January 8, 2013

No sugar, gluten, or dairy for two weeks

Today's the day I'm starting New Year New Rules with Prescribe Nutrition. I entered to win an entry to this two-week course via Sheena's site and won! I was looking for some kind of incentive to kick start better eating, and this is perfect. Basically it's a two-week clean eating challenge that gives you lots of support in the form of rapid-responding message boards, pages and pages of recipe ideas, quick tips for getting started, and lots of how-to guides. The goal is to cut out added sugars, gluten and dairy for two weeks.

Added sugar is an obvious ingredient to try and eliminate, for me anyway. I'm a sugar addict, maybe even more than I am a running addict. So I like to try and cut back on sugar occasionally just to prove that desserts don't totally control me, unless they are Kit Kats at Halloween.

Or wedding cake. Here's my niece and her new hubby cutting their cake with a sword. No one could find a knife. Not really, they're just fun and cool enough to bust out a sword at their wedding reception.

I'm glad their reception was a couple weeks ago (i.e. pre no added sugar) so I could test more than one piece of cake. 

But back to the program.

It recommends cutting out gluten and dairy so that you can see if your body has a sensitivity to either as you slowly reintroduce them. Once in high school, I tried eating like a hunter gatherer for a while, which basically meant no bread to me. I remember when I reintroduced it that I felt so sick, so there's a possibility that there's something to this.
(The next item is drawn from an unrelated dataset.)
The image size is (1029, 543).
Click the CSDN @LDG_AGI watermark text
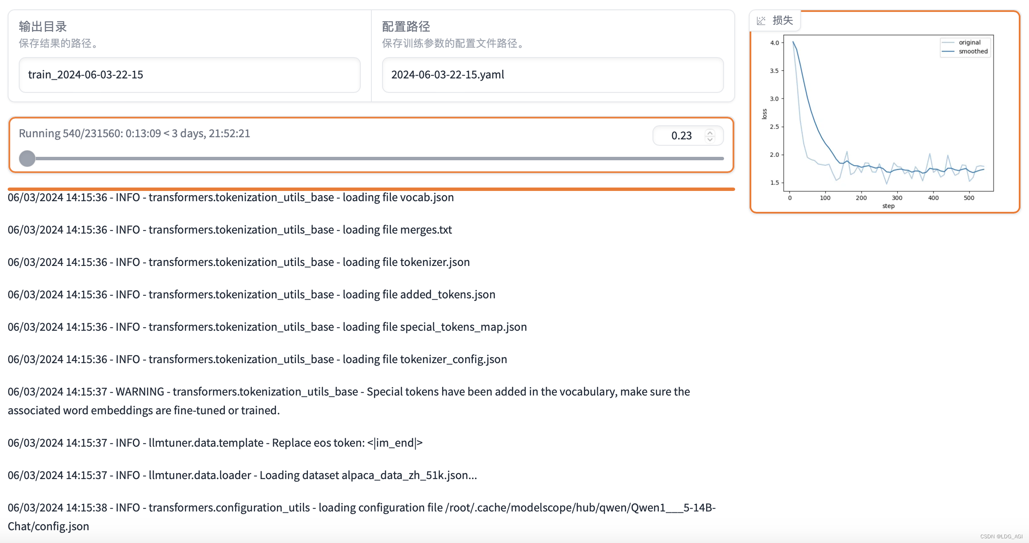(x=1001, y=536)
Especially considering my intestinal reactions to carb loading at my last marathon, I think the ole gluten intake could use some fine tuning.

Not really sure about dairy, but to completely give you more information than you ever needed or wanted, I can't eat soft serve ice cream because it immediately comes back up. Not like a vomit, more like an adult spit-up. If you feel like you can never come back to my blog again, I totally understand. But to make this even more spectacular (and painful for you), on my honeymoon I ate soft serve ice cream that I couldn't keep down. It was freezing outside, and we were driving an old Crown Victoria on a long road to our honeymoon cabin in the woods. I decided to spit out the window, but instead of making a clean go of it, there were giant blobs of regurgitated soft serve frozen solid all along the side of the very long Crown Vic body. My husband was super excited to be married to me.

May that image forever be embedded in your memory bank.

Somehow this post veered from useful information to disgusting antidotes -- a common problem on this blog.

OK, refocusing. I went to Costco and Publix tonight to stock up on goods. Eventually I'll need to go to Whole Foods to pick up some of the things the other stores didn't have, but I wanted to get all of the cheaper goods that I could before I go and splurge on things like unsweetened dried cranberries (do those exist?!) and teff (still not sure what that is).

There's still a little gluten (bread) and dairy (milk) in this picture, for the kids. Also, the black rice was a really good deal at Costco, cheaper than at the Asian market where we normally buy it.

One of the first things I worried about was fueling on long runs. I'm not worried about everyday eating. I think I can (sort of) easily handle that, but so many easy-to-use endurance products are filled with added sugar. Someone on Facebook (thanks, Rhaelene!) tipped me off that dried mahjool dates can be a good alternative to Shot Bloks and GUs. I found some tonight at Costco and immediately had to try one. They're tasty, which is a bonus, but also the texture seems like it would be great for eating on the run. It is a little bit mushy and doesn't require tons of chewing. That's exactly what I was looking for. I'm also considering putting a banana in a baggie and squishing it out as I go. I have a feeling that I might get to collect more disgusting stories out of these experiments, and yes, you don't have to even ask -- I'll definitely share more gross details than you would ever care to know. 

One last thing that I've discovered this season and absolutely love -- Fisherman's Friend. Still trying to shake a cough from before Christmas, and it got worse after my long run on Saturday (boo!). These are now beside my bed so that I can pop one when I go into a nighttime coughing spasm. They are like a mix between a regular cough drop and an Altoid. 

Have you ever tried Fisherman's Friend? Have you had a cold/cough yet this season? 

What alternative (meaning not GU) fuel sources have you tried for long runs? Please give me all of your ideas for fuel sources that don't have added sugar and are easy to manage on the run. I'm not so great a chewing while running, so the mushier the idea the better.

Ever gone gluten, sugar or dairy free? Still doing it?